▶ Objectives:
**A)** Name every thing that the reflection on the Lamb in Revelation says will not be there.
**B)** Pick up the reflection on the Lamb in Revelation after its final sentence and carry it forward.

▶ Document text:
• • • • •

The Lamb Forever

Wrapping up my 2013 reading plan this morning . . . hovering over Revelation 21 and 22. A bit in awe of the wonder of that which is yet to come. Taking note again of the promises. Promises of things that won’t be there . . . like tears or mourning . . . no more crying nor pain . . . death is done! (21:4) And promises of things that will be there . . . the spring of the water of life able to satisfy for eternity and, still without payment (21:7) . . . the ability and access to gaze upon the face of God . . . able to see Him both as the Father and the Son. And there will be worship (22:3, 8) . . . ya’ think?

But what jumped off the page, as it has before as I’ve read through Revelation, is the number of times reference is made to the Lamb . . . 7 times in these last two chapters.  That Christ is seen in heaven is no surprise . . . but that He is recognized and referred to so often as “the Lamb” is.

Of all the ways in which Jesus might be known, why is it that the most enduring for eternity will apparently be that of the Lamb? He could be known as the Lion of Judah . . . forever gazed upon as the Bridegroom . . . revered endlessly as the Conquering Warrior . . . bowed before gladly as the Majesty on High, King of Kings and Lord of Lords. And to be sure, He will be. But, as John views the culmination of God’s plan of salvation, He sees the Lamb, again and again.

The Lamb come to take away the sin of the world (John 1:29) . . . the Lamb, though the Son of God, made of no reputation that He might taste death for every person . . . the Lamb, whose blood shed on the cross of Calvary was the once for all, sufficient, atoning offering for all transgression . . . the Lamb who, after three days in the grave, rose victorious, conquering sin and death . . . the Lamb who is now ascended, having gone to prepare a place for us . . . the Lamb, for eternity recognized, known, and worshiped as the Lamb.

• • • • •

▶ Data:
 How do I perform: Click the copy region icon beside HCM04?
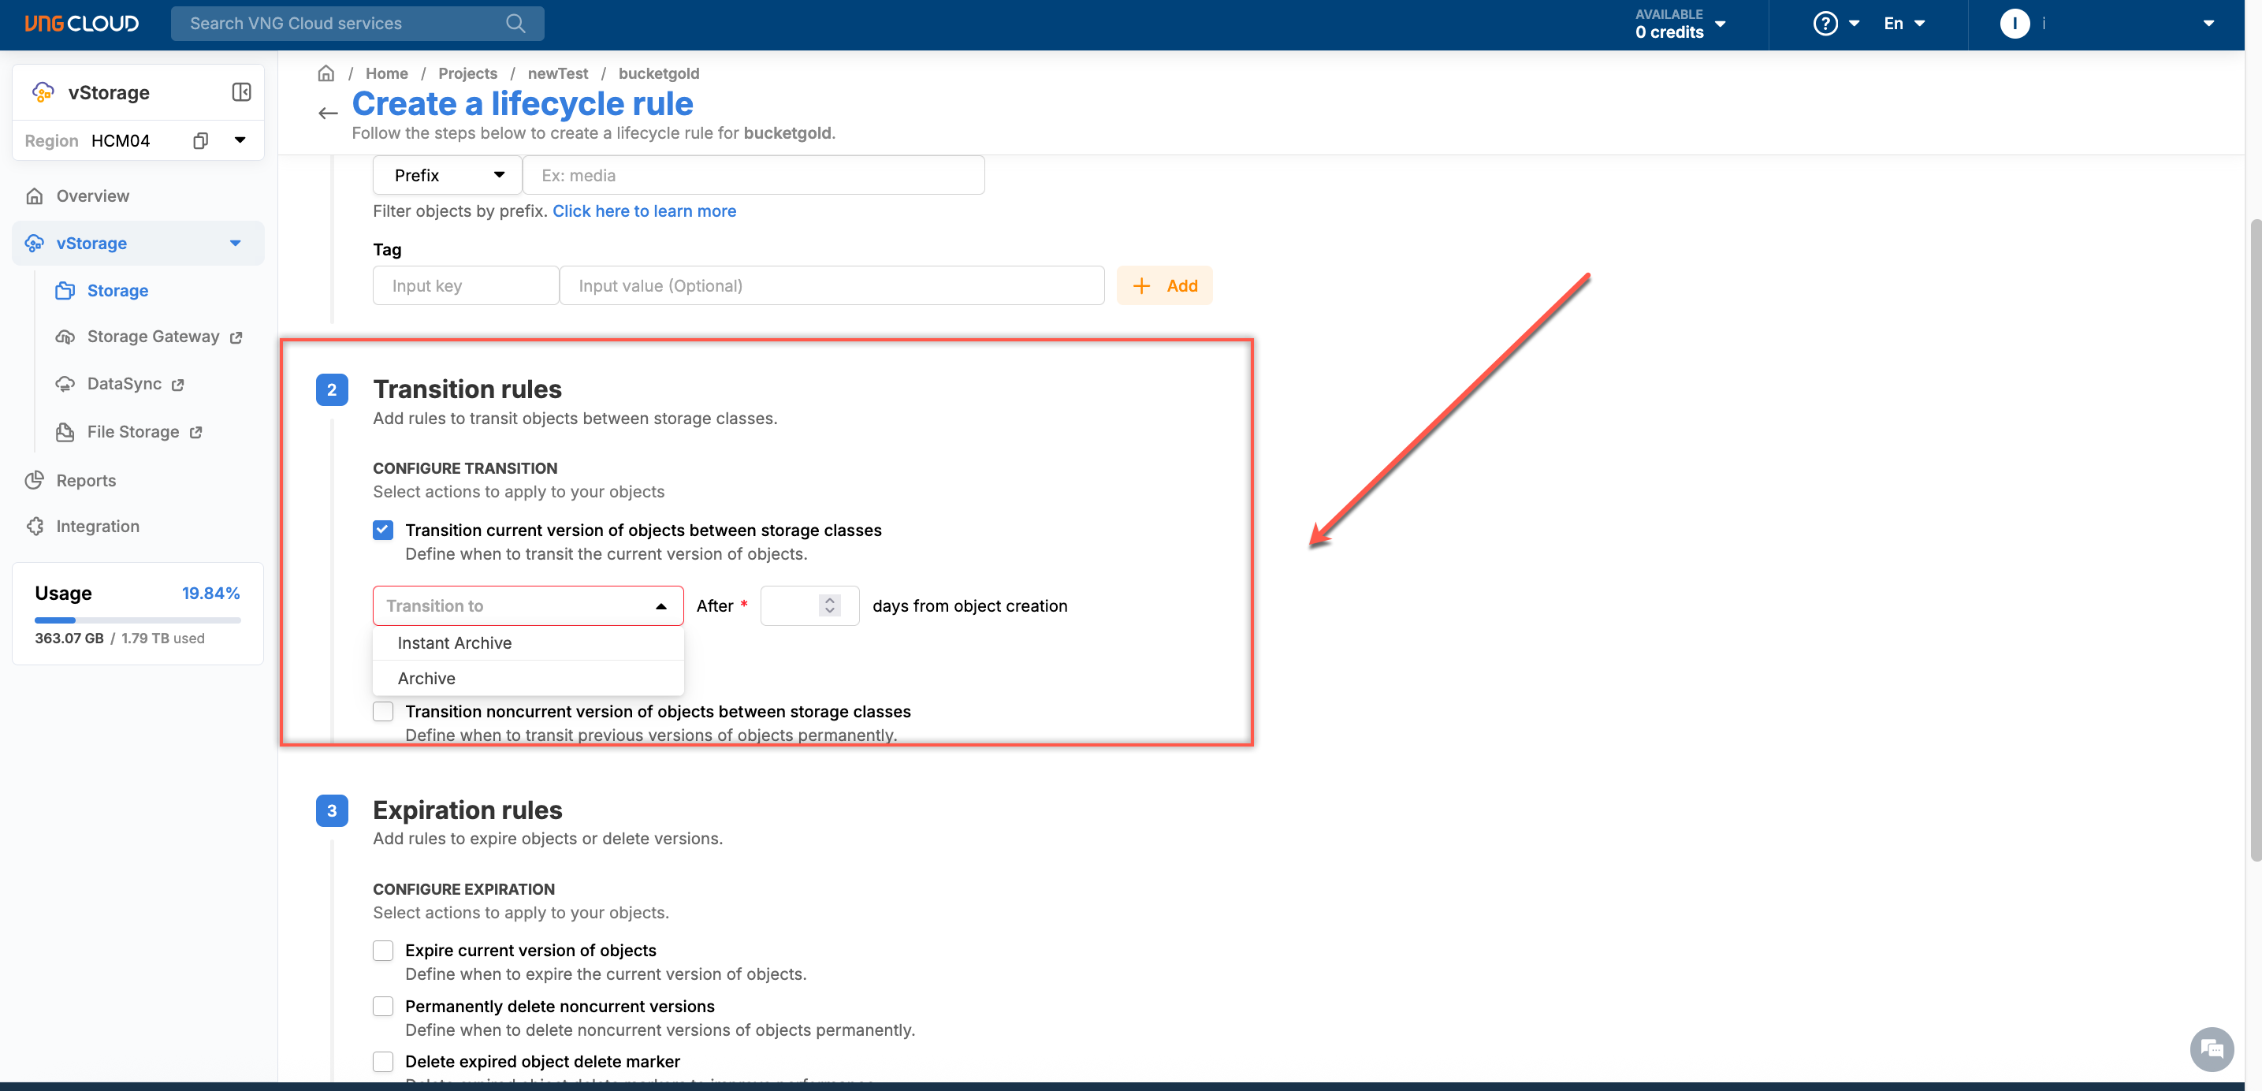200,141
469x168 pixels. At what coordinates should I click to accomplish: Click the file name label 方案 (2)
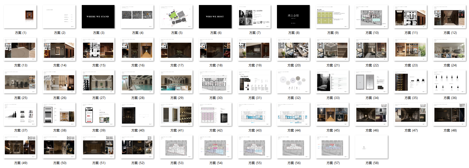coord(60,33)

• • • • •

▶ Answers in order:
**A)** Tears, mourning, crying, pain, and death.

**B)**
If it were me, I might strike the image from heaven. In a place where there is no death, why be reminded of the death of the Son of God? In a place where there is no sin, why consider and reconsider the awful wages of sin? In a place where all things are new, why the tie with that of old?

But even as I consider the option of a Lamb-less heaven . . . and ask what quickly seem to be ridiculous questions . . . I sense the wonder that will be ours for eternity as we behold the Lamb.

For eternity, the grace of God will be known in the Son. Every time we look to the throne of God, and see the Lamb in the midst, we’ll know afresh the depths of God’s love. The nail prints will be a forever reminder of the extreme God went to in order to redeem a people for Himself.

And the awe will flow . . . just like “the river of the water of life, bright as crystal, flowing from the throne of God and of the Lamb” (22:2). And we’ll raise our heads . . . and, with loud voices, join angels in praise of His everlasting works. And our knees will buckle . . . and we’ll go facedown in unrestrained worship of all that He is.

Behold the Lamb . . . the Lamb forever.

To Him be all glory . . .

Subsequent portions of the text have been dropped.